Extract to read =
● ● ● ● ● ● ●
In [1]:
from google.colab import auth
auth.authenticate_user()

print('authenticated')

authenticated


In [21]:
import numpy as np
import random
import time
import pickle
import gzip
import json
import sys

## How to load the dataset
download the [mnist dataset](https://drive.google.com/file/d/1l_zwAKQTlZPib4xhVGriDpVqjaXkXZk-/view?usp=drive_link) or used your desired dataset *(donot forget to change the nerons and other parameters)*

upload the downloaded gzip file in the colab file


> remember: donot forget to check the correct file name at the line 7





In [3]:
# load 50,000 dataset from mnist
def load_data():
  # training data is 28*28 pixel
  # return value =: training data, the validation data, and the test data.

  print('loading dataset...')
  f = gzip.open('/content/mnist.pkl.gz', 'rb') # --> you can replace the file name with your desire file name

  u = pickle._Unpickler(f)
  u.encoding = 'latin1'
  training_data, validation_data, test_data = u.load()
  f.close()
  print('loaded')
● ● ● ● ● ● ●
Information supplied =
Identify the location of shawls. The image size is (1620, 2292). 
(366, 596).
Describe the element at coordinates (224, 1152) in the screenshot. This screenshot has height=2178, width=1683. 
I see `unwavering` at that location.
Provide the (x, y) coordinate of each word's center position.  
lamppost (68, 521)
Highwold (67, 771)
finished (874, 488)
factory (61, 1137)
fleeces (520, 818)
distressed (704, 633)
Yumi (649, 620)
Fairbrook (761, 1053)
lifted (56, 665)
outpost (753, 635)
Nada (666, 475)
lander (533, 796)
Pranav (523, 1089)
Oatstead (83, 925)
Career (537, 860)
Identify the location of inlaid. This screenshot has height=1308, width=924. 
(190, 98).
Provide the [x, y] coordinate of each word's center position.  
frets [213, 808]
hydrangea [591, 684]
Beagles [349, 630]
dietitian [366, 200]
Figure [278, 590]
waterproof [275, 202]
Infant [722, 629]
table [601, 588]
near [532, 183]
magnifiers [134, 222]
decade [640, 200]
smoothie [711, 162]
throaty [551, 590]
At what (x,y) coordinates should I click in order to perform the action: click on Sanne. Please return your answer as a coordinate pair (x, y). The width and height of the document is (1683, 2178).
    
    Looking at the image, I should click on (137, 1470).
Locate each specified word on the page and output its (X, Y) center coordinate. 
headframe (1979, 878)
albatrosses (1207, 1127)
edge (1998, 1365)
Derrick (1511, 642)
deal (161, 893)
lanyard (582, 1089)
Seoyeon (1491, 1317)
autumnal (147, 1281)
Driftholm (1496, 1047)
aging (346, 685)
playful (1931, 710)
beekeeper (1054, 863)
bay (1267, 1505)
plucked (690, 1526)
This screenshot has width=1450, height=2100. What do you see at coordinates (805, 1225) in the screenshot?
● ● ● ● ● ● ●
Task A = In the MNIST loading notebook, what encoding is assigned to the unpickler?
Task B = List every module that the MNIST loading notebook imports in its In [21] block.
Task C = Pick up the MNIST loading notebook after its last line and keep writing it.

Expected output A = 'latin1'

Expected output B = numpy (as np), random, time, pickle, gzip, json, sys

Expected output C =
  return (training_data, validation_data, test_data)

def load_data_wrapper():
  tr_d, va_d, te_d = load_data()
  print('reshapping...')
  training_inputs = [np.reshape(x, (784, 1)) for x in tr_d[0]]
  training_results = [vectorized_result(y) for y in tr_d[1]]
  training_data = list(zip(training_inputs, training_results))

  validation_inputs = [np.reshape(x, (784, 1)) for x in va_d[0]]
  validation_data = list(zip(validation_inputs, va_d[1]))

  test_inputs = [np.reshape(x, (784, 1)) for x in te_d[0]]
  test_data = list(zip(test_inputs, te_d[1]))
  print('completed')
  return (training_data, validation_data, test_data)

def vectorized_result(j):
  """
  This is used to convert a digit
  (0...9) into a corresponding desired output
  """
  e = np.zeros((10, 1))
  e[j] = 1.0
  return e

## Helping Function

In [25]:
def softmax(z):
  exp_z = np.exp(z - np.max(z))
  return exp_z / np.sum(exp_z, axis=0, keepdims=True)

def sigmoid(z):
  return 1.0/(1.0+np.exp(-z))

def sigmoid_prime(z):
  # derivative of sigmoid fn
  return sigmoid(z)*(1-sigmoid(z))

def load(filename):
  # load instance of the Network from a file
  f = open(filename, 'r')
  data = json.load(f)
  f.close()

  cost = getattr(sys.modules[__name__], data["cost"])
  net = Network(data["sizes"], cost=cost)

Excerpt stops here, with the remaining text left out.